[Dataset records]
# # # # #
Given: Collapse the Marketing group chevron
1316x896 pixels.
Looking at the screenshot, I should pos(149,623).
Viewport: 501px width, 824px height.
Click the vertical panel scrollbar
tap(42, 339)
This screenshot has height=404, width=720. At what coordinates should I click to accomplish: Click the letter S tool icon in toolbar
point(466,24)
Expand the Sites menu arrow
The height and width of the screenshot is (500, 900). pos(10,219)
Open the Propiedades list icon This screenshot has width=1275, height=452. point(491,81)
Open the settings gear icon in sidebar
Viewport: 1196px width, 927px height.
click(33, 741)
# # # # #
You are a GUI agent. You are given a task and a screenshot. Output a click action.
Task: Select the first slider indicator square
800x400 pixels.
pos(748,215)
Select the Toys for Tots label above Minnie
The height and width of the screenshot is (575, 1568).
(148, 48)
# # # # #
__Problem requirements__. Using the records above, find and show each line with the string "Open".

__Answer area__.
Open the Propiedades list icon This screenshot has width=1275, height=452. point(491,81)
Open the settings gear icon in sidebar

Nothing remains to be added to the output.